Panoramic View of the Great Teton Range
Panoramic View of the Great Teton Range, Looking East by William Henry Jackson, 1872. Note figure standing on the peak in the middle-right foreground U.S. Geological Survey, William Henry Jackson #410

Another of the West's great photographers was F. Jay Haynes of Fargo, North Dakota. Haynes, along with Jackson, was perhaps the most enterprising of all western photographers. He worked under contract with the Northern Pacific Railroad for many years, photographing the building of the road as well as the scenery and towns along its transcontinental route. As a major part of his equipment he had his own railroad car studio—"Haynes Palace Studio." He first entered Yellowstone in 1881, only three years after Hayden had mapped it and Jackson had made his final photos of the scenery. Immediately Haynes saw the tourist possibilities of Yellowstone and applied to the Secretary of the Interior for an exclusive photographer's concession in the park. With annual persistence he got his exclusive concession in 1884 and land upon which to build two substantial studio buildings—one at Old Faithful and one at Mammoth Hot Springs.

But even as he was applying for the concession at Yellowstone, Haynes explored Jackson Hole for other photographic possibilities. In fact, he became the official photographer for President Chester A. Arthur's excursion to Yellowstone and Jackson Hole in 1883. Haynes took a memorable group photograph of President Arthur flanked by General Philip Sheridan and Secretary of War Robert Lincoln. The red-faced, mutton-chopped Arthur is seated, wearing a tam like some feudal Scottish chieftain. The excursion permitted no reporters or women, and at each of his three camps in Jackson Hole—Gros Ventre River Canyon, on the Gros Ventre near Blacktail Butte, and along a bend of the Snake River just below the fork of the Buffalo River—a bar tent was prominent. When the explorers weren't fishing, Arthur's favorite sport, they were drinking in a sort of Bohemian Grove, male-bonding camp in Jackson Hole. On one occasion, when the Indian guides staged a war dance for the President, one of the drunken dancers nearly "whacked Great Chester on the head!" Haynes, of course, photographed the dance that must have been a high point on what one author has called "The Bottle Trail." [15]

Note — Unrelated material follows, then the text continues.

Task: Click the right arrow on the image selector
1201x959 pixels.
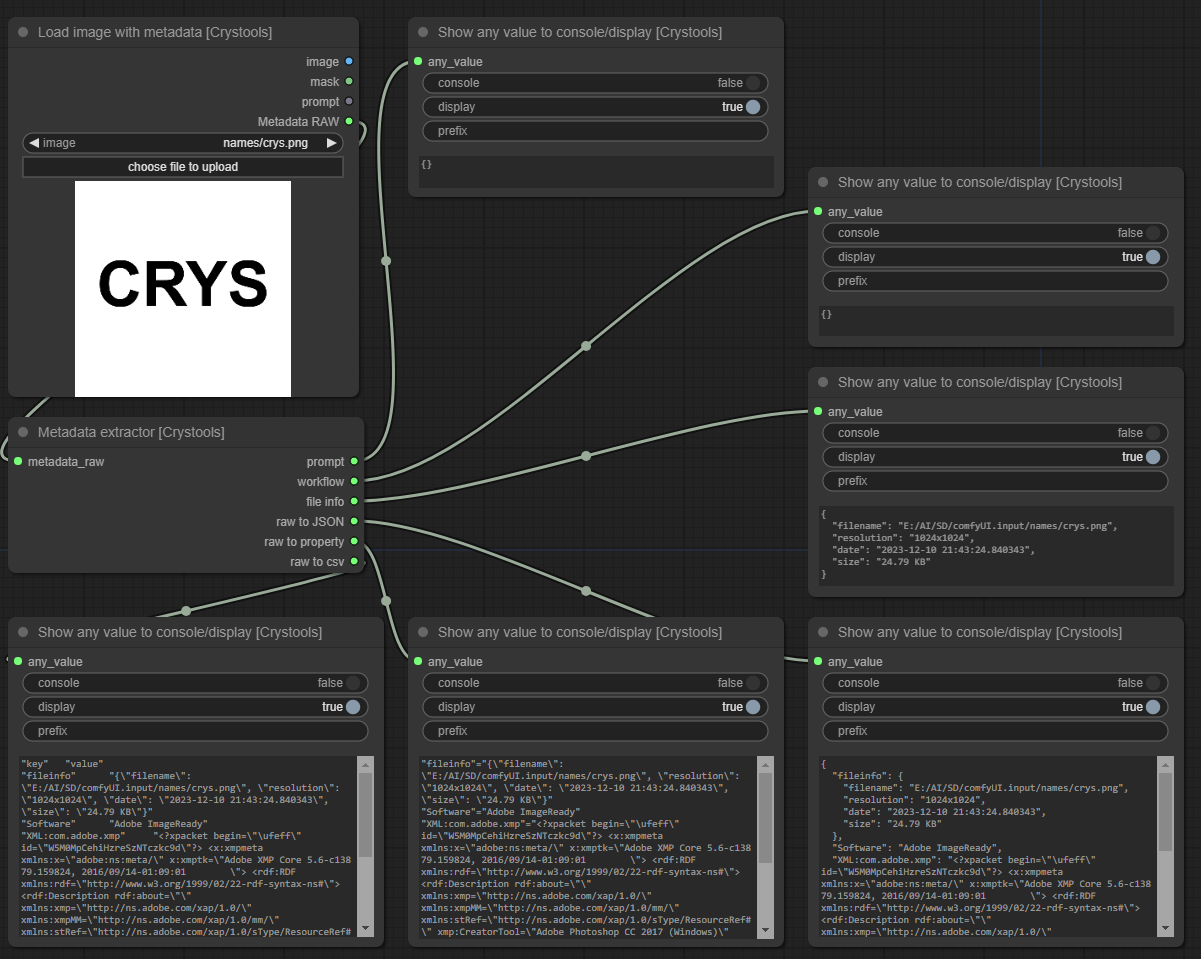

Indeed, Haynes took a number of splendid photographs on the trip. The Tetons, of course, dominated many of his pictures that also often feature Indian scouts astride horses on a strong foreground of meadow, gravel or sand bars. One photo is certainly a harbinger of modernism. It featured bands of light and dark horizontally across the picture, making the Teton Valley scene almost abstract. The foreground is a light gravel bar, then the dark Gros Ventre River, then another thinner streak of light gravel, then a bank of dark trees and, finally, a distant view of the Tetons as the focal point of the picture. New York's avant garde Photo-Secessionists would have liked it, even though it was a bit in advance of their own art photographs.

Several other of Haynes's pictures remind one of Edward Curtis's early Alaska work (1899). [16] One camp scene features the pith-helmeted president looking out across the Snake River from his camp in the evening—a sunset glow just beyond the distant Tetons. Another is a tight shot of an Indian guide framed by two trees with the Tetons merely a back drop in the distance. Still another sequence of photos appear to be self-portraits and experimental shots. The first shows a black cowboy hunter holding a mule in a broad field before the overwhelming presence of the Tetons. Haynes is sprawled on the ground. Then in a stereoscope repetition of the scene, the mule has vanished. Clearly, in many of his surviving photographs, Haynes was not only trying for artistry, but also challenging the overwhelming presence of the Tetons by using interesting dark and light foregrounds that often included, but did not necessarily need, human figures even for scale. The enterprising Haynes is often thought of as a huckster, a mere post card photographer, but his scenes of Jackson Hole and the valley testify to his conscious attempts at artistry.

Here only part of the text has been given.